First, let me put in a disclaimer that this information is according to Barclays' data. The article I wrote a few days ago, which argued that estimates for supply side growth are a staggering 8% for 2010, was far too optimistic as for the general analyst community. The data shown below is from Barclays and, as such, their production growth estimate is much more modest than 8%. So there is no contradiction between what I wrote a few days ago and what I am writing now. (Click to enlarge)
- Even with a weaker Q4 relative to Q3, global consumption of copper has declined by only 1.9% during 2009 (approximately). Of course, some of this consumption might very well be stockpiling and not actual consumption of copper.
- Even if the demand for copper slows down in China to some extent, by examining the above data you will see that consumption is starting to pick up in other regions of the world.

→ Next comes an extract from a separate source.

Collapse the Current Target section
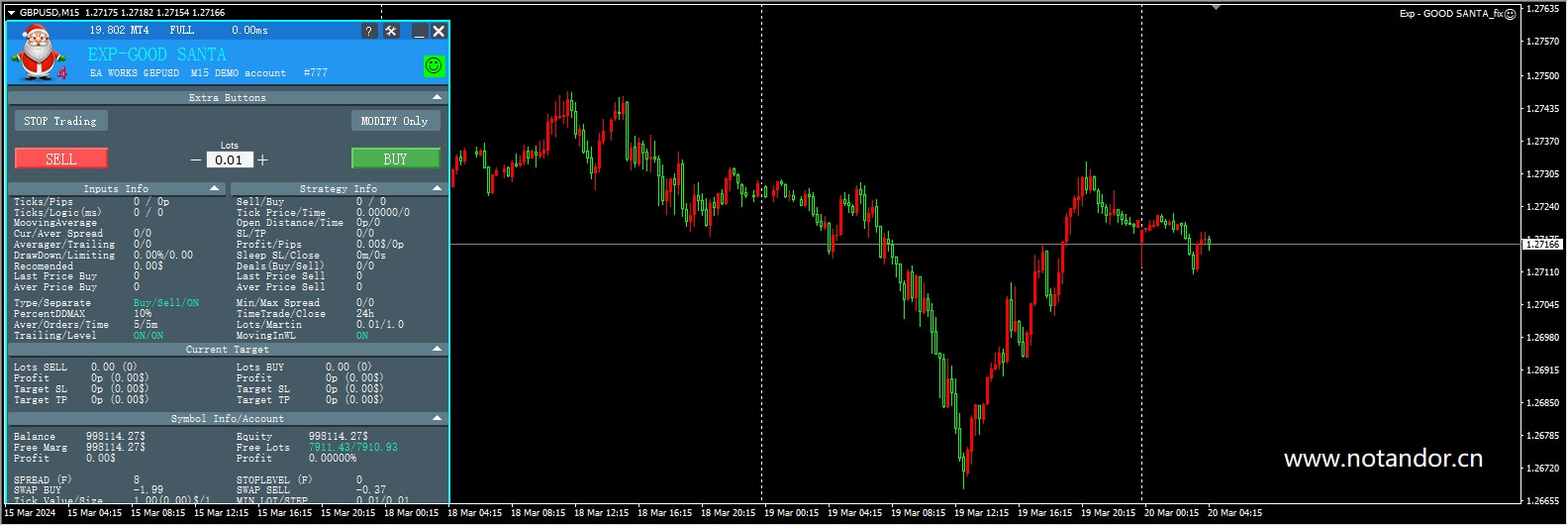Image resolution: width=1568 pixels, height=526 pixels. click(437, 349)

- The chart below shows apparent consumption of copper vs.. semiconductor production. As most people know, copper is nicknamed “Dr. Copper” because it is in fact a base input for a lot of different industries throughout the world, semiconductor production being one of them. This is to argue that a fair amount of copper is likely being consumed even if a significant portion is being stock piled for future consumption.

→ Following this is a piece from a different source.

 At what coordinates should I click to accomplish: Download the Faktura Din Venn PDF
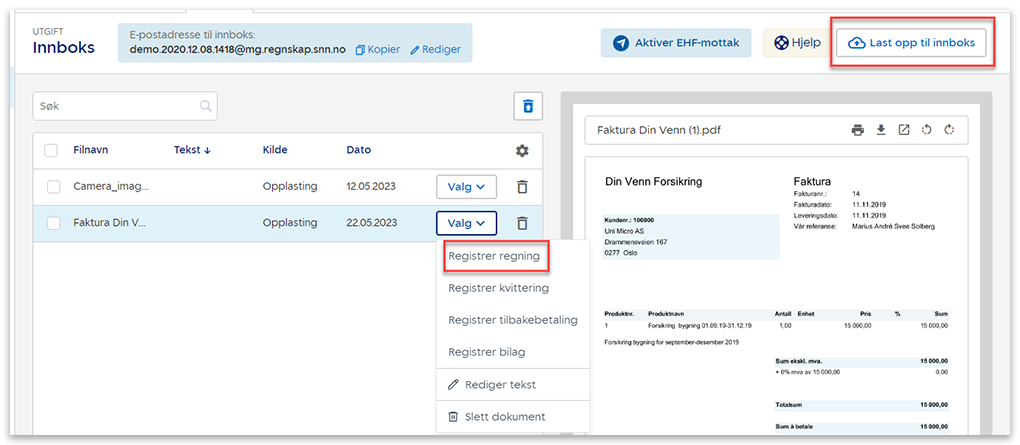pos(881,130)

- Furthermore, focusing on a 1-year time frame for the copper story really misses the point. The world is shifting. As the world shifts, resource rich countries will attempt to diversify their own economies away from the dependency on natural resource exports, which is to imply that they will want to modernize. We could see this in President Dmitry Medvedev recent visit to Singapore to promote stronger ties with the high-tech island as he seeks to modernize Russia's economy.” Why does this matter? “High-tech” requires copper! Furthermore, labor intensive countries, i.e. China and India, are the so-called rich countries now, and as they develop a much broader middle class, their levels of consumption (requiring more copper as an input) will be increasing. Ten percent of this theme will not have played out over the course of 2010. Focusing on 2010, is like focusing on the first mile of a marathon: it doesn’t do you any good to be the leader that early on if you can’t finish the second mile.
- Not to mention the fact that the U.S. Dollar may very well reverse its course for some period of time. I personally believe that a relatively significant correction will occur in the USD at some point during 2010, though I am not sure of the timing or the duration of such a reversal. However, in the longer run the trend is still down. Until fiscal order is put in place and monetary stimulus is back to neutral, the direction of the USD is down and as such commodities are just the right place to be.